Anyway. Finishing my draft made me a little blue. (At first I typed “bleu,” which has such different connotations. I wish it made me bleu—which I think would involve painting while eating a croissant and wearing a beret.) Partly because now I have to edit the cats-‘n’-Malaysia book, which is daunting, and partly because anytime something I’ve been focusing on intensely goes away, I fill in the space with neurosis, like thunder in the gap created by lightning.

2. where things come from

I walked into town this morning to get some dental floss and candy—now I’m realizing that I could have gotten neither, since they sort of cancel each other out. I noticed how a lot of the old houses along High Street have barns attached to them. Or at least, they’re attached now. I like the mystery of a remodel—seeing the story of the decades in enclosed porches and extended garages.

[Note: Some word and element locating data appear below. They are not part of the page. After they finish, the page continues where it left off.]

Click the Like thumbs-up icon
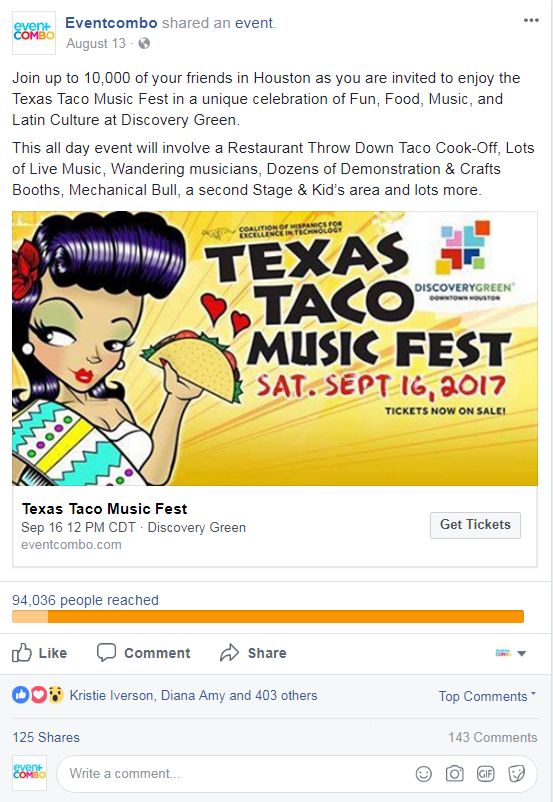The width and height of the screenshot is (553, 802). [x=21, y=653]
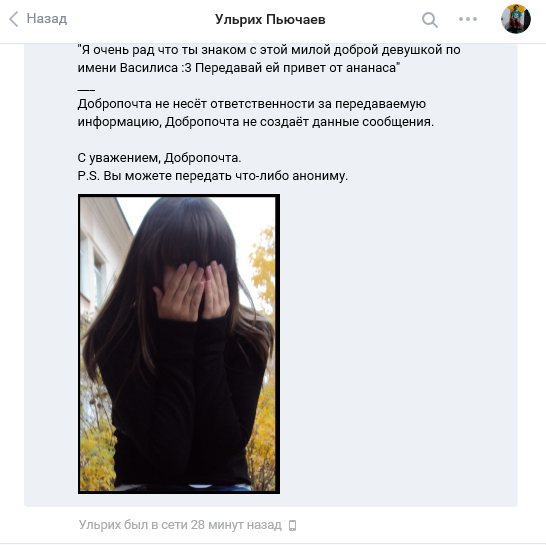Viewport: 546px width, 545px height.
Task: Open Ульрих Пьючаев profile from the title
Action: click(270, 20)
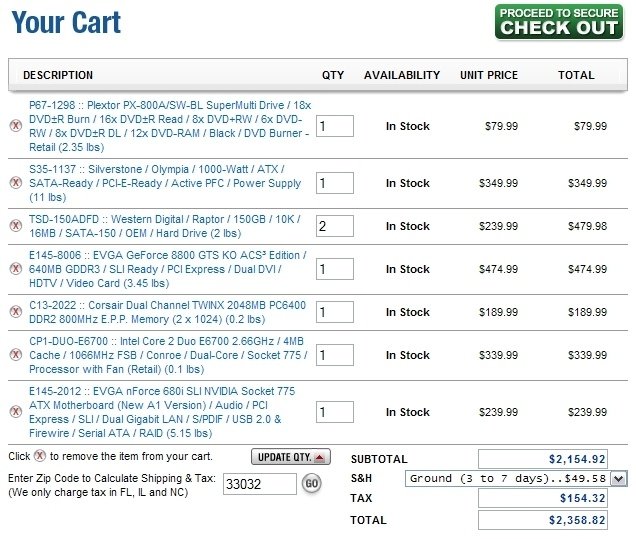636x539 pixels.
Task: Focus quantity box for Silverstone power supply
Action: point(334,183)

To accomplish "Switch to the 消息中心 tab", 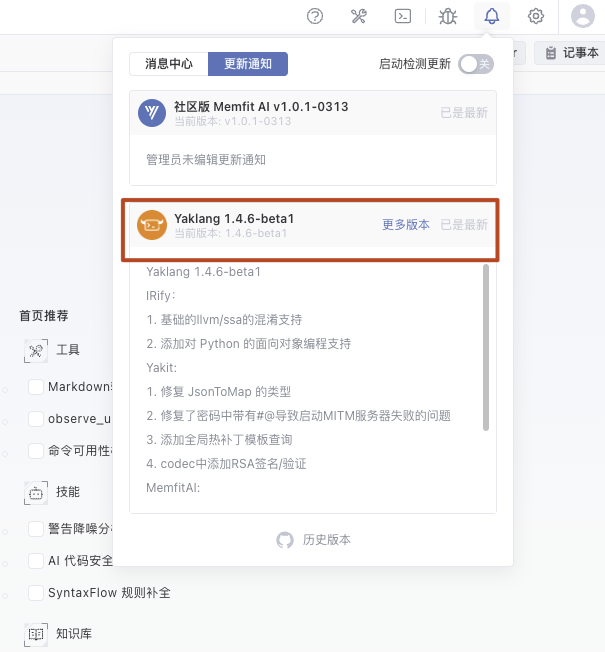I will 169,64.
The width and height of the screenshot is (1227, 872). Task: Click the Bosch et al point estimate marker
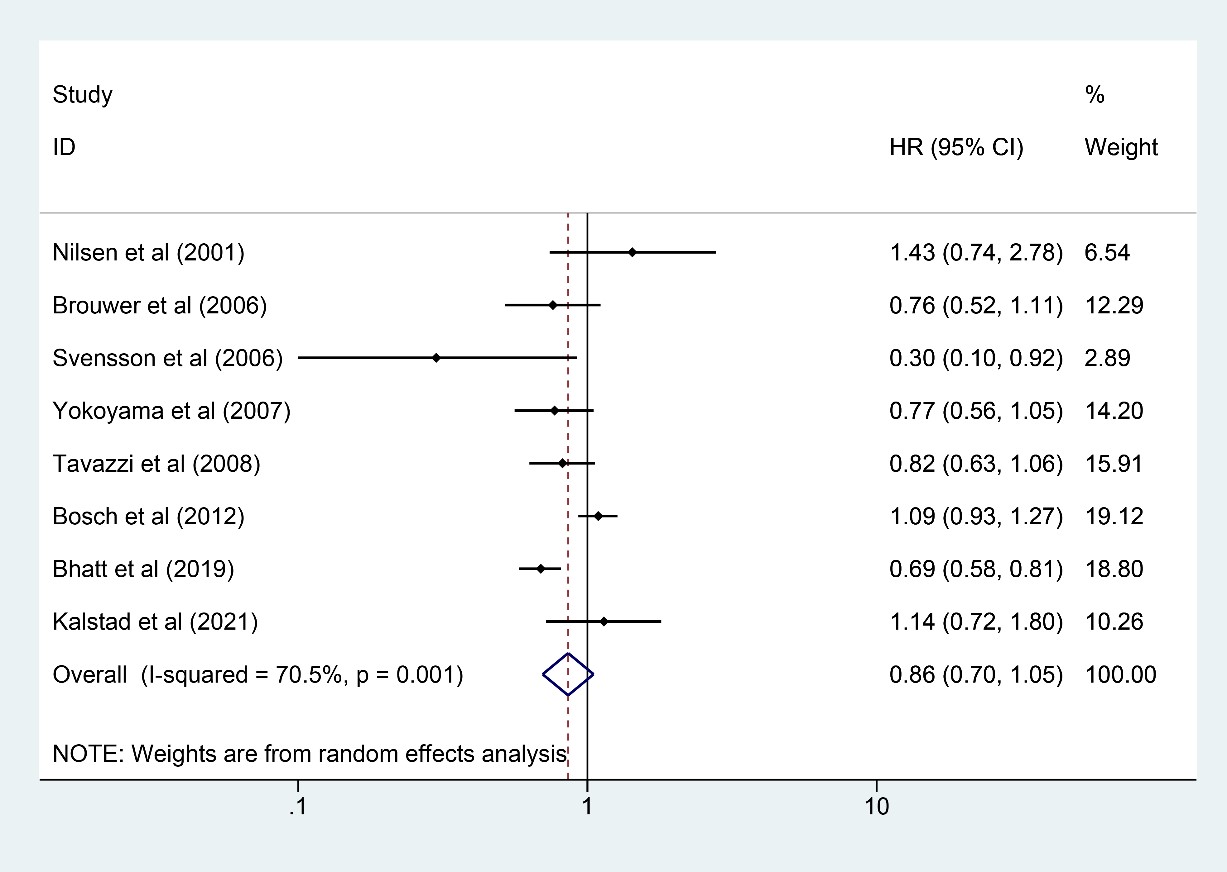click(598, 516)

Here was my thought process, which gives away my urban-ness: A lot of these garages used to be barns. Now they hold cars, but they used to hold horses and buggies. I hope the horses didn’t inhale too much carbon monoxide from the cars.

Then I wondered why the barns were so tall. Horses aren’t very tall. Then I remembered that horses eat hay, and in the moist Northeast, you have to store your hay indoors. It would be like storing all your gasoline in your garage today. I know it’s kind of a cliché to say that the problem with modern life is that we don’t pay attention to where our food and fuel comes from, but I think it’s a little bit true.

I bought my floss and candy at the super overpriced but very cute market, and the checker commented on my UCLA hoodie. Was I recently from California? Still there, I said. He’d moved here two years ago.

From Highland Park, right near the metro station, which is 1.5 miles from where I live. Of course, right?